Via Negativa: On Reducing Entropy in Systems
On the way home after a short vacation, the peace of a bus ride sparked a reflection. Opening my notebook, one thought stood out: stability, both in my role as a DevSecOps engineer and in personal life, had come simply by subtraction rather than addition.
What is Via Negativa?
Via Negativa, “the negative way”, is a philosophical and theological idea. Leaving theology aside, I like the philosophy behind it: a way of thinking that removes what is false or unnecessary.
As Taleb put it:
Progress is often made by removing harmful things, not adding more.
Whether we call it Via Negativa, minimalism, essentialism, or the Pareto principle (80/20), the message is the same: remove the unnecessary, and what remains is what truly matters.
Subtraction vs. Addition
Addition is seductive. It is measurable, tangible, visible.
Add another CI/CD pipeline. One more security scanner. Another policy, rule, habit-tracking app, supplement, or note-taking tool.
The world rewards addition:
- Stack more.
- Optimize more.
- Buy more.
- Squeeze every last drop of time and energy to do more.
Addition feels productive because the results are visible.

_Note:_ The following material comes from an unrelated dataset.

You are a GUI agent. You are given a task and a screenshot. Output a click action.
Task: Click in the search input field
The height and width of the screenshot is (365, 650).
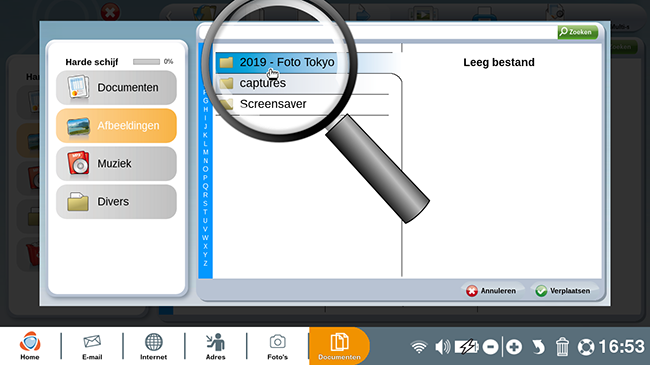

Subtraction, on the other hand, feels empty. You remove something, and it looks like loss. It feels like doing less, being less. It goes against what the world advertises.
But subtraction has one thing addition lacks: it reduces entropy.
- Less moving parts.
- Less bugs.
- Less crashes.
- Less alerts.
- Less noise.
- Less distraction.
- Less wasted energy.
And with that reduction comes stability.
Subtracting as an Engineer
In the world of technology, the desire to add surrounds us. I have seen it, and I have done it. We get a new security tool, and it feels like progress. We add a new dashboard with dozens of graphs, and we feel more in control. For a while, this works. We are catching more things, we have more “visibility.” It feels like a win for the whole team.
Then the noise begins. The new tool sends a message for every little thing that occurs. The dashboard is so cluttered that nobody ever looks at it anymore. The CI/CD pipeline is now a muddle of scripts that only one person fully comprehends. The important signals are drowned out by the constant noise.
The bravest engineering decision is often not to add a new feature, but to delete a redundant one. It’s the courage to say, “We don’t need this alert,” or “Let’s simplify this pipeline.” When we eliminate the noise, we can now listen to the signal. The result is a less noisy, more focused team that can respond to actual problems faster. We design systems that are not only robust but also simple to understand. Simplicity provides us strength.
Enjoying the Sunset
This philosophy of subtraction is not just limited to our systems at work; it’s extended to our lives.
It starts by removing the unneeded, the applications that don’t assist you, the alerts that get in the way of the here and now. The quiet at first feels awkward. The absence of the continuous hum of input is frightening. Our brains, trained for distraction, don’t know what to do with quiet.
But soon that emptiness manifests as empty space. Time itself becomes open. A gap of five minutes is no longer just time to glance at a phone, but time to complete a whole page in a notebook. A simple meal, untouching of a screen, is a whole experience.
The purpose of this idea, this subtraction exercise, is not to be an machine of maximum efficiency. It’s the opposite. It is to be a space quiet enough to finally hear your own mind. To be the author of your own day, not a reactor to the demands of a thousand notices. It is to understand that by removing the things that consumed your time, you finally have time to live..
I experienced it myself, resting on a bench as the sun set, music in the background, a tree’s shadow dancing on the wall, nothing urgent, just the quiet fullness of the moment.
Life is simple. Living is even simpler. The hard part was trusting that less could be enough.
Closing Toughts
Subtraction isn’t glamorous. It doesn’t win you quick applause. It seems to be like doing less, being less.
But it is subtraction that reduces entropy, in systems, and in life. And clarity appears expensive when entropy is low.
And occasionally the most heroic act of design, as an engineer or in life, is not what we add, but what we have the courage to subtract.